With time he became an expert in fighting a cholera epidemic, which decimated
the population of Europe at that time.
The outbreak of the 1830 uprising in the Congress Kingdom triggered Marcinkowskis
decision to leave in secret for the Russian partition in order to take
part in the fighting. He was enlisted in the army initially as a simple
uhlan, later as a staff officer and finally as a doctor of the Poznań
cavalry unit. He followed the whole fighting route of the unit and eventually
he crossed the Prussian border. Until 1838 he travelled widely in Europe,
upgrading his education and getting to know the conditions of living of
Polish emigrants. Finally, he took a decision to come back to the Grand
Duchy of Poznań. Sentenced to strict confinement, he soon returned to
assist in the fight against a cholera epidemic in Poznań.
This
was how the last period of his life began, a period most prolific in terms
of social achievements. It was also the time when organic work evolved
as a new direction in the struggle for independence amongst the Polish
activists of the Grand Duchy of Poznań. They believed that the idea of
armed uprisings had to be given up for the time being and the nation should
be first of all strengthen economically and academically. Moreover, they
aimed at raising national awareness, broadening the knowledge of history
and geography and cherishing national traditions and culture in order
to become competitive for the administration of the occupants and then
be able to strike, at an appropriate moment, once and for ever.

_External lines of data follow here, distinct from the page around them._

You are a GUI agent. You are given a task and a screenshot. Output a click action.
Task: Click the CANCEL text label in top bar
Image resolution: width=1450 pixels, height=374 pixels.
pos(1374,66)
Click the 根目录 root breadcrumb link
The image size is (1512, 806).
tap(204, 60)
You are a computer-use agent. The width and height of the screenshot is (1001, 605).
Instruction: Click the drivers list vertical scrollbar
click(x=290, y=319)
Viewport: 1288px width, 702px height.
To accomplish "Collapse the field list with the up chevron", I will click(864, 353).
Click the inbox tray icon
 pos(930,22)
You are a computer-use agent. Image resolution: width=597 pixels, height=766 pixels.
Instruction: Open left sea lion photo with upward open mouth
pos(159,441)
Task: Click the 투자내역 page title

Karol Marcinkowski soon became the leader of this circle and the main
organiser of national undertakings in the Grand Duchy. On
his initiative the Bazar Company was formed in 1838 and later the edifice
of the Bazar trade house was built in Poznań. He greatly contributed to
the establishment of the Society of Scientific Assistance for the young
people of the Grand Duchy of Poznań. Marcinkowski gradually began to shape
something of an ideology and manifesto, which step by step, generation
after generation led to the success of the Wielkopolska uprising of 1918-1919.
Marcinkowski died on 6th November 1846. Following an ostentatious funeral
he was buried in Poznań at the cemetery at Towarowa street. Exhumed in
1910 and 1923, he was finally laid in a sarcophagus in the southern nave
of St. Adalbert's church in Poznań.
It must be stated that Karol Marcinkowski was an embodiment of typical
independence activists from Wielkopolska, who apart from a sword embraced
a plough and a book on their way to an independent Poland. It is not accidentally
that the Poznań Medical School and a representative artery in the centre
of Poznań were named after this greatest hero of the 19th-century Wielkopolska.